Do this - Repeat each of the items below word for word, leaving every line unchanged.

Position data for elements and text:
^^^^^^^^^^^^^^^^
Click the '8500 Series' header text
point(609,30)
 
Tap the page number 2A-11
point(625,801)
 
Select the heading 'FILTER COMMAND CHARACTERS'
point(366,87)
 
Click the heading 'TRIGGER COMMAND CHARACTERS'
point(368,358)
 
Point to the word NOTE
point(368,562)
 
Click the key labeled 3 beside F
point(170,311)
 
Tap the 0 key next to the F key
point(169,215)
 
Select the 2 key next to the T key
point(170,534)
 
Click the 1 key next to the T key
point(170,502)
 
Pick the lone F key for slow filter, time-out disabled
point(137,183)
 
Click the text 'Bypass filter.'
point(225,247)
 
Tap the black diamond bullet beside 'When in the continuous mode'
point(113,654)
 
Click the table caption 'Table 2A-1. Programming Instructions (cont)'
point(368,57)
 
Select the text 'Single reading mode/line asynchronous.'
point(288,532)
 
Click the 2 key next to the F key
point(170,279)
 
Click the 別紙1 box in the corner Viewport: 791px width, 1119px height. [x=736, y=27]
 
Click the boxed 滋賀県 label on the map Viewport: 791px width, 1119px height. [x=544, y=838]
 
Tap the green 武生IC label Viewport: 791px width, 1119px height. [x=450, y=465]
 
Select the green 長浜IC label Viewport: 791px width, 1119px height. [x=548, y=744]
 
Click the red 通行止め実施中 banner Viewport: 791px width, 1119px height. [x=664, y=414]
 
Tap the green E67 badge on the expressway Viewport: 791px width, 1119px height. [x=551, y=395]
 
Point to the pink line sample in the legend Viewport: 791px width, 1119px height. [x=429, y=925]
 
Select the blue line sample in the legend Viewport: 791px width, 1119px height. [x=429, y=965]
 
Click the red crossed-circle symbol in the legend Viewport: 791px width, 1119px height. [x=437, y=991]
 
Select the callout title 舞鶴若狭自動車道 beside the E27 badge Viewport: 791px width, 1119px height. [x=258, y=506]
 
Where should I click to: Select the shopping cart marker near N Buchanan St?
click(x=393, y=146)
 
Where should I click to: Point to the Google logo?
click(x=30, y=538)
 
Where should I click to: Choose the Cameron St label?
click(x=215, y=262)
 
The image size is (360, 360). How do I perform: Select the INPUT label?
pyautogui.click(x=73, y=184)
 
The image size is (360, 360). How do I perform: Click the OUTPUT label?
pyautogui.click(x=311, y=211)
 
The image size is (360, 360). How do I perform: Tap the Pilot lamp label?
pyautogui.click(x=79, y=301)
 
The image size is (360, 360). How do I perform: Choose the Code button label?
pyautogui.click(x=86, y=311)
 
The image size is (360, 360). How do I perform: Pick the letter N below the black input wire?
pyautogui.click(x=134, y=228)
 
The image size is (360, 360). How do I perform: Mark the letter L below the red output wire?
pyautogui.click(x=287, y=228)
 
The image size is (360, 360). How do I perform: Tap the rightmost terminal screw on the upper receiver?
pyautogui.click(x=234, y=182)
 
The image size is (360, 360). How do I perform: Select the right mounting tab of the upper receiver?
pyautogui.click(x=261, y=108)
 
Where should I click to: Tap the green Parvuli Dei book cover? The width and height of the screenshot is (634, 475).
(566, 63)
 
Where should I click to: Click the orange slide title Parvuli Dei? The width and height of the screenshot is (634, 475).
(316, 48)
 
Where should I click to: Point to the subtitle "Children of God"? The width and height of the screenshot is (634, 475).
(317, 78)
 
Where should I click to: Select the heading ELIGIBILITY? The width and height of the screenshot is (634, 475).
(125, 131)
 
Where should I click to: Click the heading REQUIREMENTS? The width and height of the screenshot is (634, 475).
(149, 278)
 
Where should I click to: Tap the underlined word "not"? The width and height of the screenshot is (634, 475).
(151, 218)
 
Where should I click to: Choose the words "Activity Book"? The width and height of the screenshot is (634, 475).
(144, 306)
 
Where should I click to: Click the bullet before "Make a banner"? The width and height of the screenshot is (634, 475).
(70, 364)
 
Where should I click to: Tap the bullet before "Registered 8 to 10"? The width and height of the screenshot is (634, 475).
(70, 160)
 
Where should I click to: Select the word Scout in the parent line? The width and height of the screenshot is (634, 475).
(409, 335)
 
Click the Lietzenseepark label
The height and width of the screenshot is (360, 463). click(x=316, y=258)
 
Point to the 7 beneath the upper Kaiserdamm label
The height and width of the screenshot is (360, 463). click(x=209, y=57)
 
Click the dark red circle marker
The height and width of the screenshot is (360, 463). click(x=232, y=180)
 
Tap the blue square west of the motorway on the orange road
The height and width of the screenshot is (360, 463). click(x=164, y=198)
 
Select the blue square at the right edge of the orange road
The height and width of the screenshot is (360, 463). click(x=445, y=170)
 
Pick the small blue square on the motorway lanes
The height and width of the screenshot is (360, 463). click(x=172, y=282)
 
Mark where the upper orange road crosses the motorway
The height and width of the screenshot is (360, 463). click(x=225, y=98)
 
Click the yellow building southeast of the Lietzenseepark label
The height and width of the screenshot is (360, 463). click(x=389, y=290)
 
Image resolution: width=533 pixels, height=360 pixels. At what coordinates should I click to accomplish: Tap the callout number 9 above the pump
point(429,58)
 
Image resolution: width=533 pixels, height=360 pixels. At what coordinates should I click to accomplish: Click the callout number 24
^^^^^^^^^^^^^^^^
Exercise output -
Click the '8500 Series' header text
point(609,30)
 
Tap the page number 2A-11
point(625,801)
 
Select the heading 'FILTER COMMAND CHARACTERS'
point(366,87)
 
Click the heading 'TRIGGER COMMAND CHARACTERS'
point(368,358)
 
Point to the word NOTE
point(368,562)
 
Click the key labeled 3 beside F
point(170,311)
 
Tap the 0 key next to the F key
point(169,215)
 
Select the 2 key next to the T key
point(170,534)
 
Click the 1 key next to the T key
point(170,502)
 
Pick the lone F key for slow filter, time-out disabled
point(137,183)
 
Click the text 'Bypass filter.'
point(225,247)
 
Tap the black diamond bullet beside 'When in the continuous mode'
point(113,654)
 
Click the table caption 'Table 2A-1. Programming Instructions (cont)'
point(368,57)
 
Select the text 'Single reading mode/line asynchronous.'
point(288,532)
 
Click the 2 key next to the F key
point(170,279)
 
Click the 別紙1 box in the corner Viewport: 791px width, 1119px height. [x=736, y=27]
 
Click the boxed 滋賀県 label on the map Viewport: 791px width, 1119px height. [x=544, y=838]
 
Tap the green 武生IC label Viewport: 791px width, 1119px height. [x=450, y=465]
 
Select the green 長浜IC label Viewport: 791px width, 1119px height. [x=548, y=744]
 
Click the red 通行止め実施中 banner Viewport: 791px width, 1119px height. [x=664, y=414]
 
Tap the green E67 badge on the expressway Viewport: 791px width, 1119px height. [x=551, y=395]
 
Point to the pink line sample in the legend Viewport: 791px width, 1119px height. [x=429, y=925]
 
Select the blue line sample in the legend Viewport: 791px width, 1119px height. [x=429, y=965]
 
Click the red crossed-circle symbol in the legend Viewport: 791px width, 1119px height. [x=437, y=991]
 
Select the callout title 舞鶴若狭自動車道 beside the E27 badge Viewport: 791px width, 1119px height. [x=258, y=506]
 
Where should I click to: Select the shopping cart marker near N Buchanan St?
click(x=393, y=146)
 
Where should I click to: Point to the Google logo?
click(x=30, y=538)
 
Where should I click to: Choose the Cameron St label?
click(x=215, y=262)
 
The image size is (360, 360). How do I perform: Select the INPUT label?
pyautogui.click(x=73, y=184)
 
The image size is (360, 360). How do I perform: Click the OUTPUT label?
pyautogui.click(x=311, y=211)
 
The image size is (360, 360). How do I perform: Tap the Pilot lamp label?
pyautogui.click(x=79, y=301)
 
The image size is (360, 360). How do I perform: Choose the Code button label?
pyautogui.click(x=86, y=311)
 
The image size is (360, 360). How do I perform: Pick the letter N below the black input wire?
pyautogui.click(x=134, y=228)
 
The image size is (360, 360). How do I perform: Mark the letter L below the red output wire?
pyautogui.click(x=287, y=228)
 
The image size is (360, 360). How do I perform: Tap the rightmost terminal screw on the upper receiver?
pyautogui.click(x=234, y=182)
 
The image size is (360, 360). How do I perform: Select the right mounting tab of the upper receiver?
pyautogui.click(x=261, y=108)
 
Where should I click to: Tap the green Parvuli Dei book cover? The width and height of the screenshot is (634, 475).
(566, 63)
 
Where should I click to: Click the orange slide title Parvuli Dei? The width and height of the screenshot is (634, 475).
(316, 48)
 
Where should I click to: Point to the subtitle "Children of God"? The width and height of the screenshot is (634, 475).
(317, 78)
 
Where should I click to: Select the heading ELIGIBILITY? The width and height of the screenshot is (634, 475).
(125, 131)
 
Where should I click to: Click the heading REQUIREMENTS? The width and height of the screenshot is (634, 475).
(149, 278)
 
Where should I click to: Tap the underlined word "not"? The width and height of the screenshot is (634, 475).
(151, 218)
 
Where should I click to: Choose the words "Activity Book"? The width and height of the screenshot is (634, 475).
(144, 306)
 
Where should I click to: Click the bullet before "Make a banner"? The width and height of the screenshot is (634, 475).
(70, 364)
 
Where should I click to: Tap the bullet before "Registered 8 to 10"? The width and height of the screenshot is (634, 475).
(70, 160)
 
Where should I click to: Select the word Scout in the parent line? The width and height of the screenshot is (634, 475).
(409, 335)
 
Click the Lietzenseepark label
The height and width of the screenshot is (360, 463). click(x=316, y=258)
 
Point to the 7 beneath the upper Kaiserdamm label
The height and width of the screenshot is (360, 463). click(x=209, y=57)
 
Click the dark red circle marker
The height and width of the screenshot is (360, 463). click(x=232, y=180)
 
Tap the blue square west of the motorway on the orange road
The height and width of the screenshot is (360, 463). click(x=164, y=198)
 
Select the blue square at the right edge of the orange road
The height and width of the screenshot is (360, 463). click(x=445, y=170)
 
Pick the small blue square on the motorway lanes
The height and width of the screenshot is (360, 463). click(x=172, y=282)
 
Mark where the upper orange road crosses the motorway
The height and width of the screenshot is (360, 463). click(x=225, y=98)
 
Click the yellow building southeast of the Lietzenseepark label
The height and width of the screenshot is (360, 463). click(x=389, y=290)
 
Image resolution: width=533 pixels, height=360 pixels. At what coordinates should I click to accomplish: Tap the callout number 9 above the pump
point(429,58)
 
Image resolution: width=533 pixels, height=360 pixels. At what coordinates should I click to accomplish: Click the callout number 24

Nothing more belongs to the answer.